Note: We're happy to freely distribute the source code for our programs. Currently we use MATLAB (augmented, occasionally, with compiled code from other languages such as FORTRAN). For additional information or to request our source code, please send an email to software@mulab.physiol.upenn.edu.
In this section we will describe another crosscorrelation analytical tool, called the Joint Peristimulus Time Histogram, or JPSTH. We assume that you are familiar with the basic concepts of neural spike trains (as discussed in our Introduction and Background Material section) and crosscorrelation (discussed in the Crosscorrelation section).
The simple crosscorrelogram described above is "one-dimensional" -- it collapses the data across the duration of the stimulus and only reports correlations based on averages. In other words, a crosscorrelogram may tell you that there was a tendency for neuron B to fire about 4 ms after neuron A, but it doesn't indicate if this tendency was only near the beginning of the stimulus, or if it was stronger near the end of the stimulus, or whether the tendency was relatively constant throughout the time of the stimulus. So, if the correlation was changing over the course of the stimulus -- i.e., if it was "dynamic" -- this fact cannot be reported by the one-dimensional crosscorrelogram.
The JPSTH is a way of investigating the dynamics of correlation, as well as providing a bit more sensitive means of detecting correlation. An example of a JPSTH is shown in Figure 11. A description of the features of the JPSTH follows. The most important feature, the matrix, is discussed first and is described in terms of its construction.
Figure 11
We assume that the experiment delivered a certain number of stimuli to a pair of neurons, and that the spikes of two cells were simultaneously recorded. The JPSTH matrix is shown on the left-hand side of Figure 11; it consists of square bins, of area (dt) squared, where dt is the bin size used for the individual spike trains' PSTH. The matrix is computed by taking each stimulus trial segment (aligned with the stimulus marker) and plotting the spikes of each cell, one cell on the horizontal and one on the vertical. (See Figure 12.) The bins of the matrix that contain a coincidence of spikes are incremented. For example, if there's a spike from neuron A at time x, and a spike from neuron B at time y, we add one count to the matrix bin containing the point (x,y).
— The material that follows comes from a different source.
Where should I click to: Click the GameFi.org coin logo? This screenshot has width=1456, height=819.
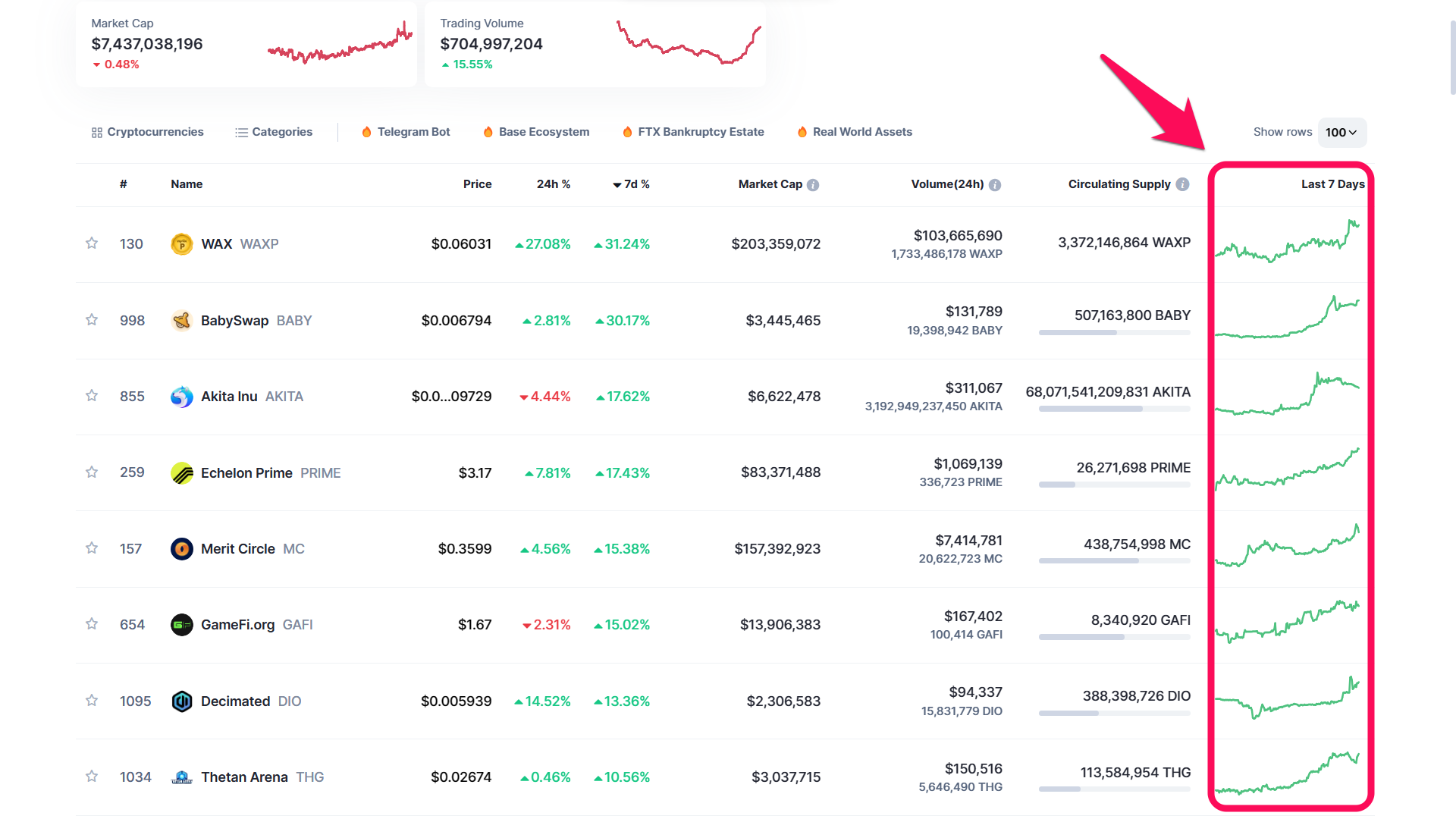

Repeating this process for each stimulus trial gradually produces one neuron's PSTH along the horizontal axis and the other along the vertical axis, as well as the "raw" JPSTH matrix. Generally the matrix values are either color-coded or gray-scaled; if we used height instead, we would need three dimensions to depict the matrix, and getting the perspective right for this kind of figure isn't trivial.
Figure 12
There are other computations that we need to perform on the matrix in order to yield a more useful form, but first we'll describe the other components of the JPSTH. Figure 11 is reproduced in a smaller size below.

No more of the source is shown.